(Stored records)

********************

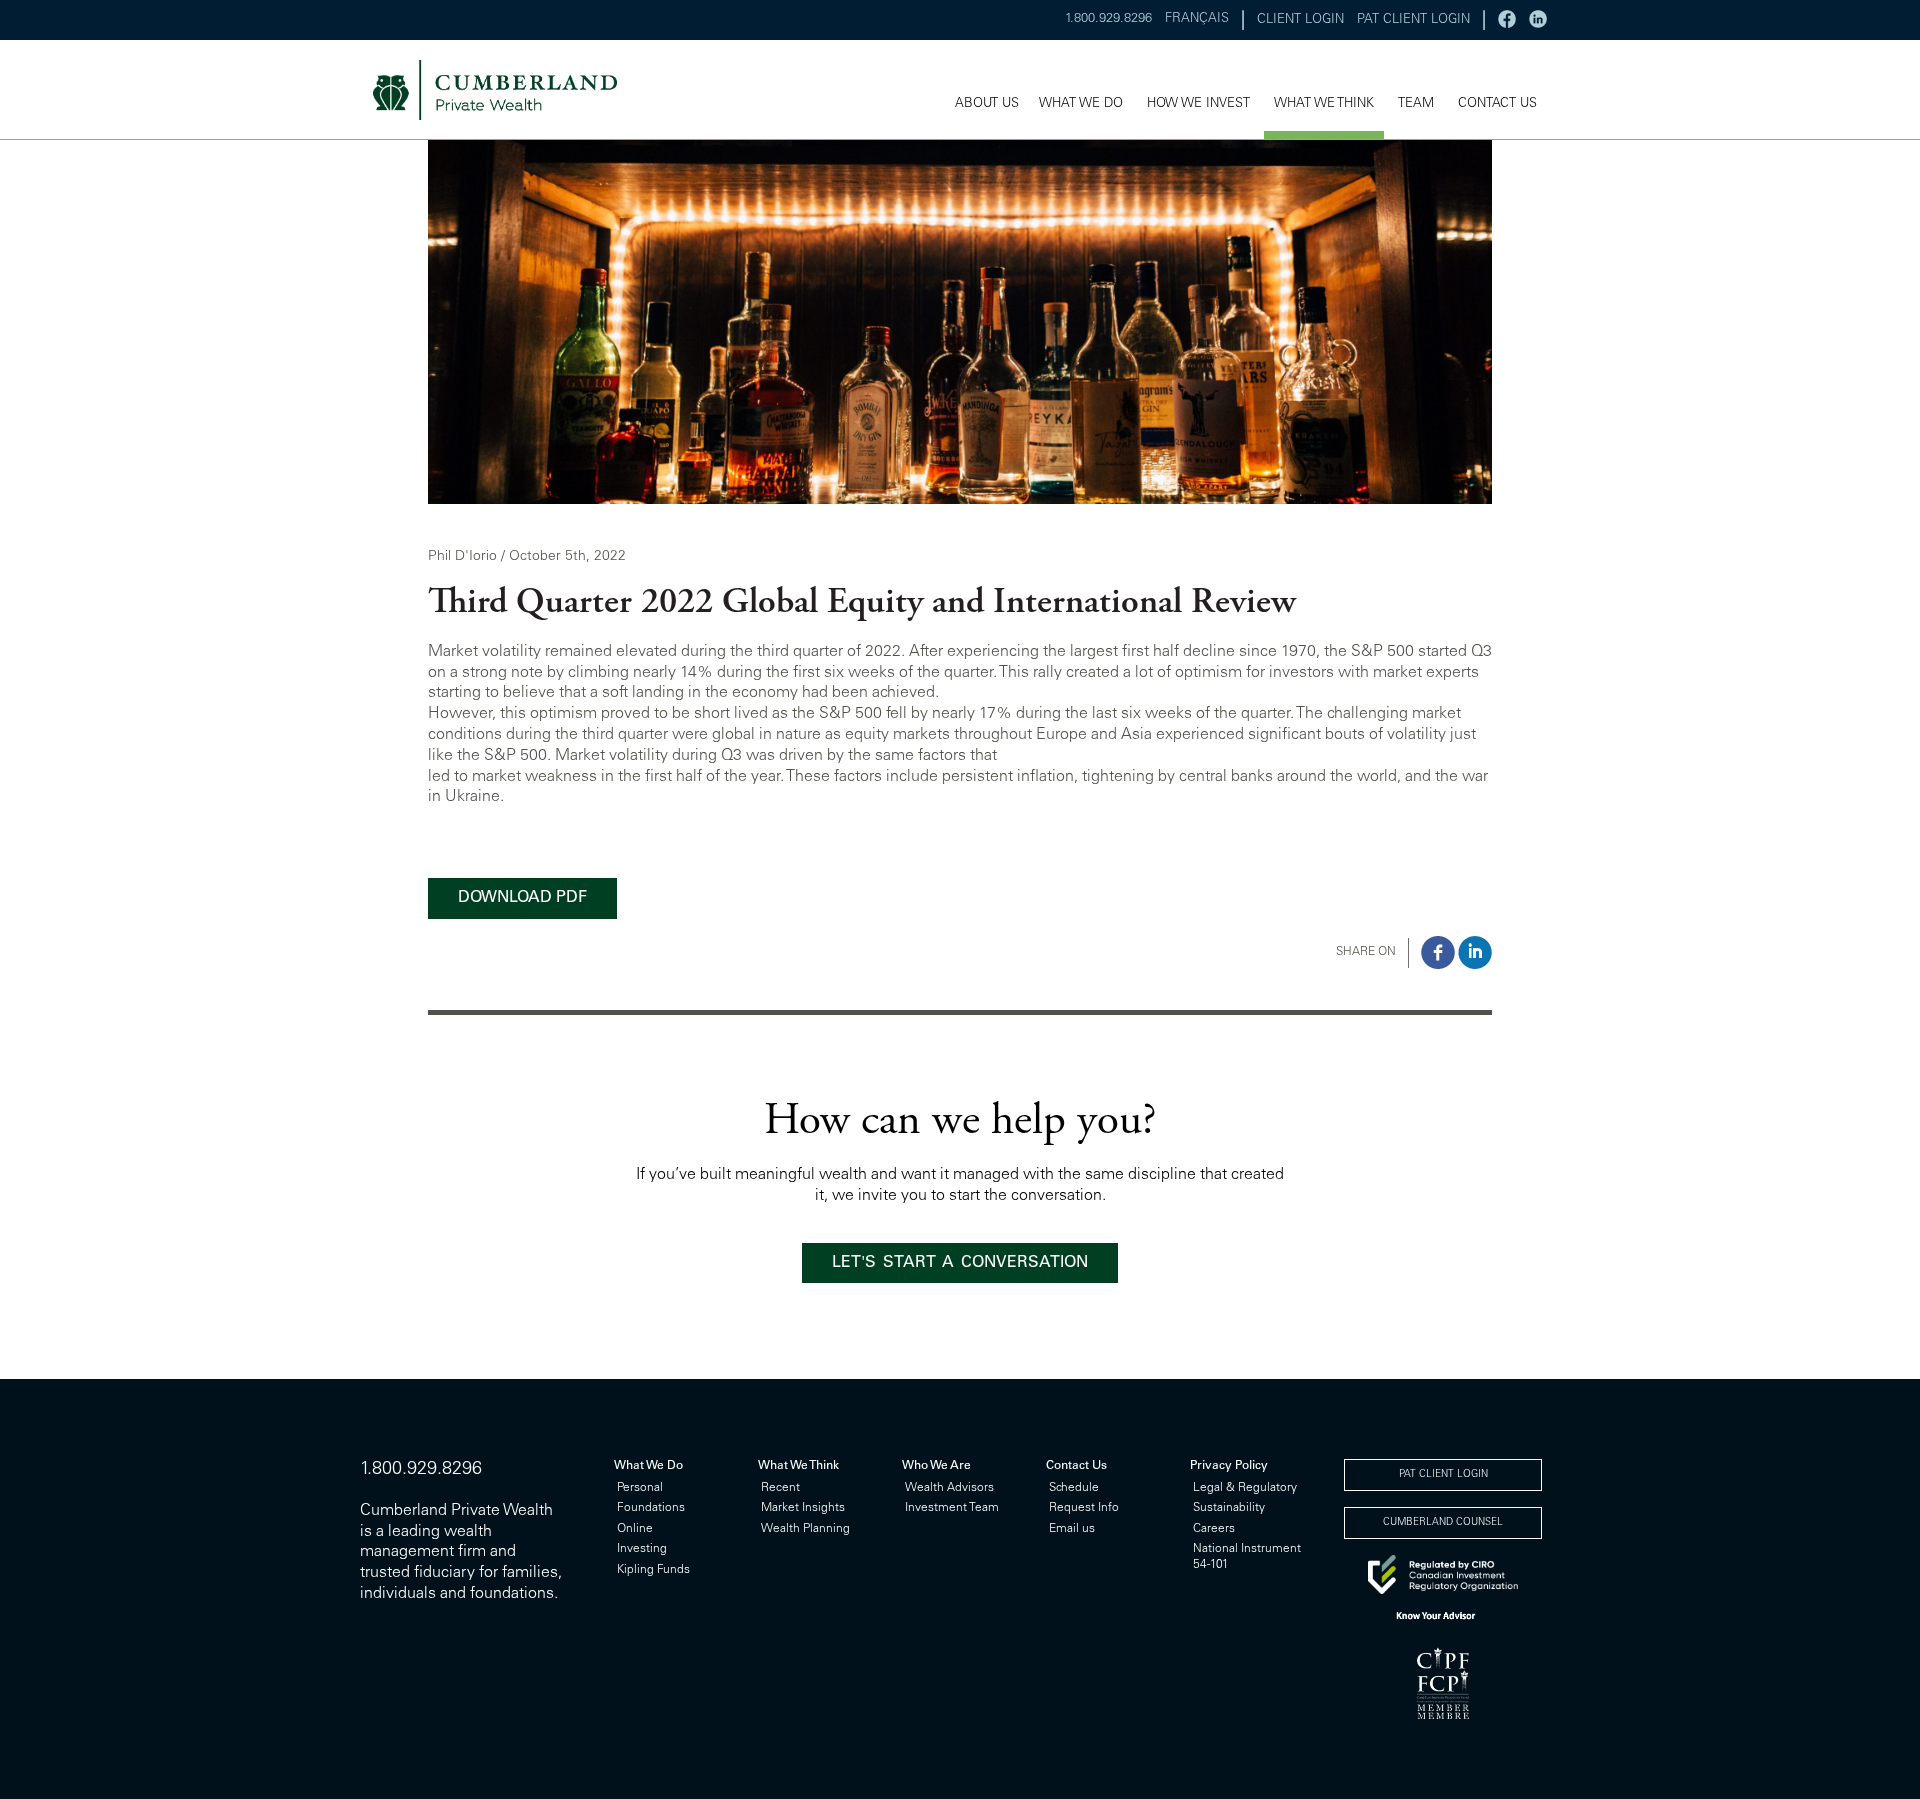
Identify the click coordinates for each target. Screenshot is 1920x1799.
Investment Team (952, 1508)
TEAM (1416, 104)
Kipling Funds (653, 1570)
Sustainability (1229, 1508)
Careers (1214, 1529)
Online (635, 1529)
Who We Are (936, 1466)
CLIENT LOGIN (1300, 20)
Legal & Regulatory (1245, 1488)
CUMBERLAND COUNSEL (1443, 1523)
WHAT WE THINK (1324, 104)
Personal (640, 1488)
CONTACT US (1497, 104)
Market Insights (803, 1508)
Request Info (1084, 1508)
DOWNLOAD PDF (522, 898)
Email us (1072, 1529)
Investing (642, 1549)
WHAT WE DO (1081, 104)
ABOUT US (987, 104)
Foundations (651, 1508)
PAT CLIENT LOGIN (1413, 20)
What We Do (648, 1466)
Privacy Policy (1229, 1466)
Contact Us (1076, 1466)
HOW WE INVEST (1198, 104)
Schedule (1074, 1488)
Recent (780, 1488)
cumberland (508, 90)
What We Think (798, 1466)
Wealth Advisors (949, 1488)
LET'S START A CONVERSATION (960, 1263)
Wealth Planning (805, 1529)
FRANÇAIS (1197, 19)
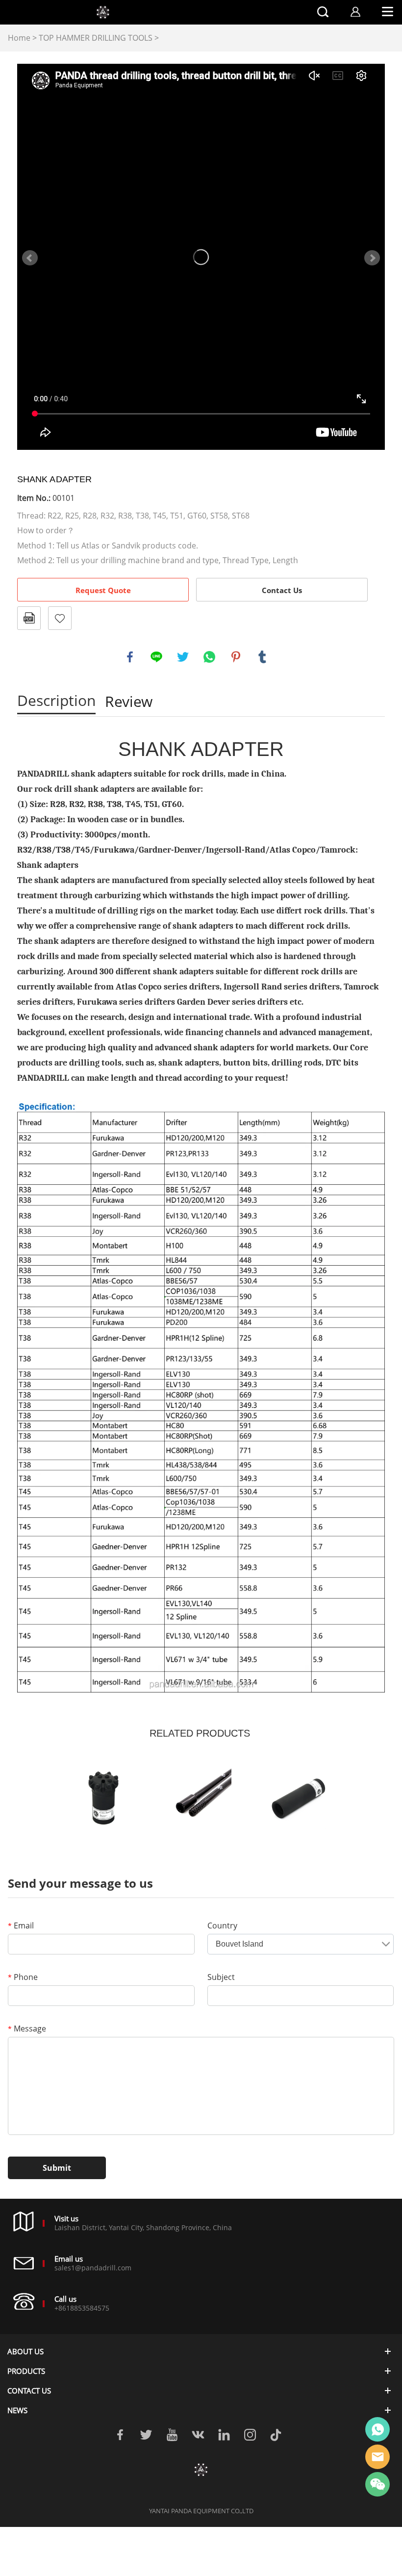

********************

■ Work instructions:
Transcribe the lines above between the line holding "WHAT WE THINK (1324, 104)" and the line holding "What We Think (798, 1466)", inclusive, exactly as they stand and with nothing added.

■ Solution below:
WHAT WE THINK (1324, 104)
Personal (640, 1488)
CONTACT US (1497, 104)
Market Insights (803, 1508)
Request Info (1084, 1508)
DOWNLOAD PDF (522, 898)
Email us (1072, 1529)
Investing (642, 1549)
WHAT WE DO (1081, 104)
ABOUT US (987, 104)
Foundations (651, 1508)
PAT CLIENT LOGIN (1413, 20)
What We Do (648, 1466)
Privacy Policy (1229, 1466)
Contact Us (1076, 1466)
HOW WE INVEST (1198, 104)
Schedule (1074, 1488)
Recent (780, 1488)
cumberland (508, 90)
What We Think (798, 1466)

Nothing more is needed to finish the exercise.